Oxite: Good, but not clean

Oxite has been released not long ago and had some mentions, mostly because it was used at the official MIX site and because it is created using ASP.NET MVC.

At first, the project looks fantastic. It includes a lot of blogging related stuff (metaweblogapi, pingbacks, gravatars...), it showcases how to use ASP.NET MVC, and full source code is available.

It has been promoted as an MVC starter kit in some places too. From the past, I usually take a cautious approach to starter kits, because some of the first ones that appeared were a bit crappy (TimeTracker for example, which in my previous company we had to modify a lot to be both testable and usable in a real scenario).

I must admit that before trying it I read this Karl Seguin article, not giving a very good rating to Oxite. After that, I downloaded the source code (the most recent release), and had a look at it (not very deep, as I'm yet learning ASP.NET MVC).

I've created a small example list of defects (without looking at Karl's ones) of why I think that article is quite right in the critic:

  • The project includes a .dbproj, which needs a Visual Studio 2008 Database Edition. Not a good start for an apparent "showcasing ASP.NET MVC application" (that a lot of people won't be able to read).
  • Bad localization: Some places use a Localize() function, but others have text written into the .aspx directly.
  • Logic on some aspx files is present, and other things "uglier" for my eyes, like Response.Write(). <- If this is MVC "way to go", I prefer the old and classic ASP.NET with separate logic, or some Java Servlets-like approach (generating all output on BLL and just outputting it) than messing code in the Views which should only present data...
  • Having created some custom controls to handle all this ViewData[] mess in some pages would be way much clean.
  • Tests are not bad but there are not too many of them.
  • There are almost no comments (and of the few existing, some are just TODOs)

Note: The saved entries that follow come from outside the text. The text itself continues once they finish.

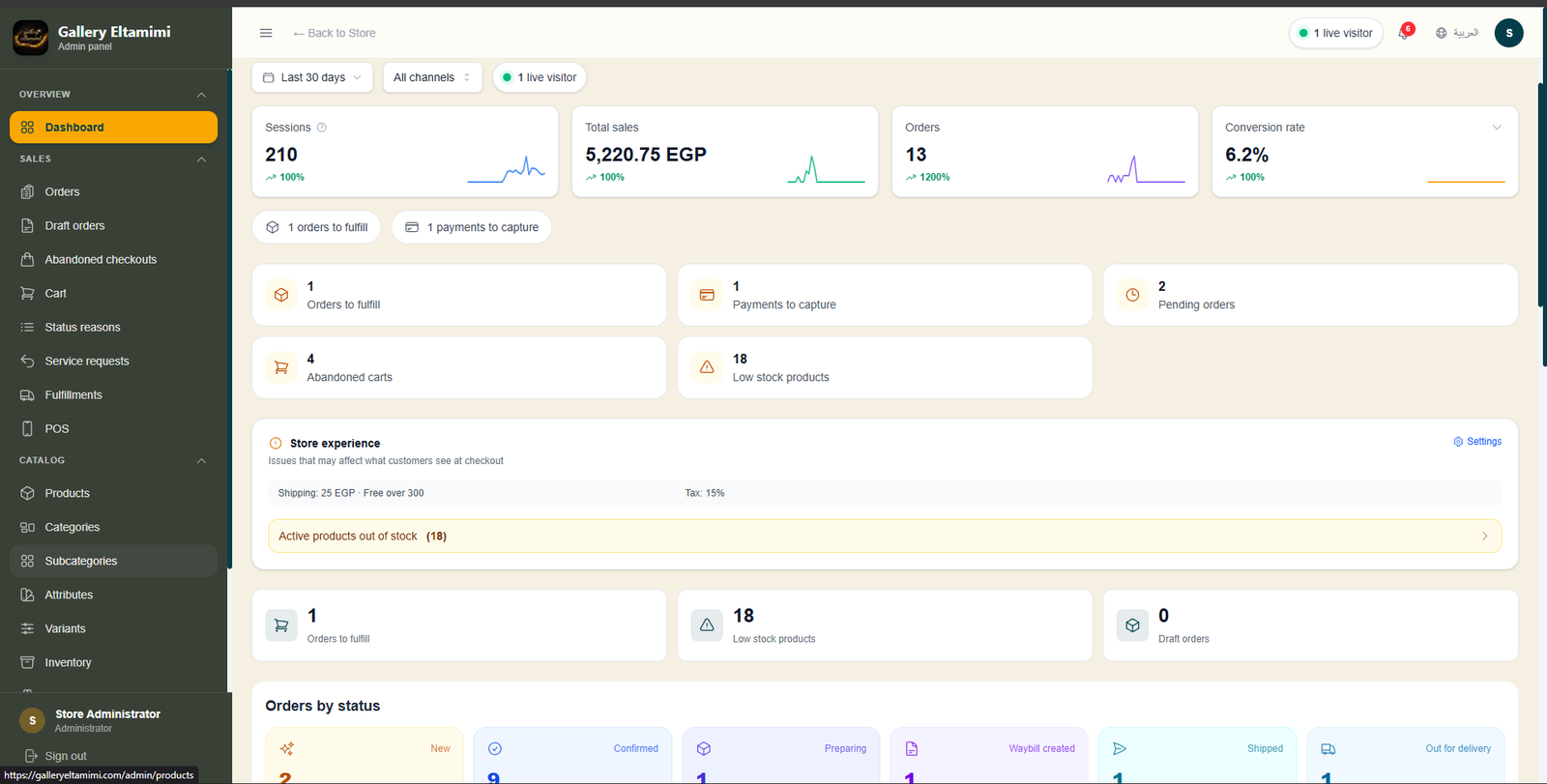Image resolution: width=1547 pixels, height=784 pixels.
Task: Click the Pending orders clock icon
Action: click(1132, 295)
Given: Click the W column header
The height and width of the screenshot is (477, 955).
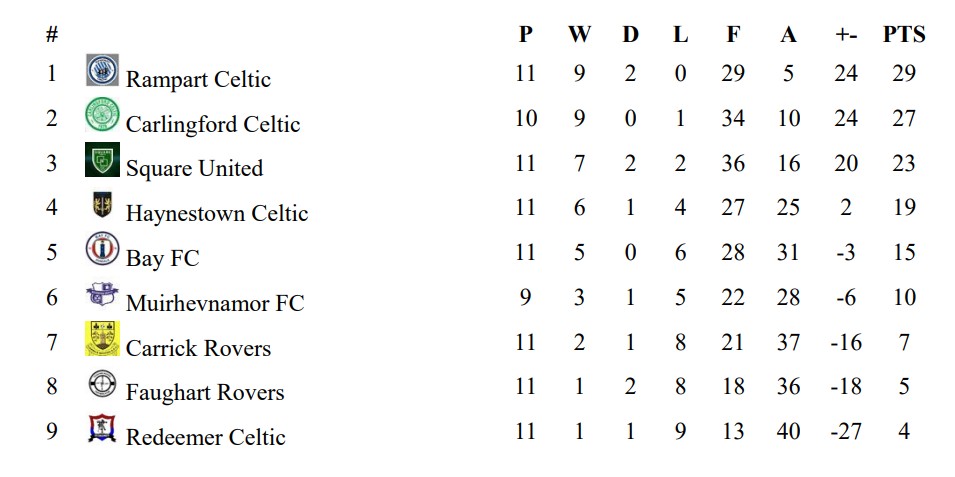Looking at the screenshot, I should [579, 35].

This is a small list made in a quick look at the code, I've read all sorts of critics like poor security (allows XSS, for example), bad MVC controller logic or inconsistent code conventions.

It looks as if it was done in a hurry and/or by an un-organized/uncoordinated team.

Not everything is bad, though. The code is legible, with good and self-descripting method and variable names. The DB model looks good, controllers are separated from the web project, and as stated at the start it can serve to blog developers to create components for some tasks like using the metaweblogapi.

Also, I've read that the code is being refactored and improved, so my advice is to wait for a while until it gets "fixed". It doesn't looks like a good starting point for ASP.NET MVC.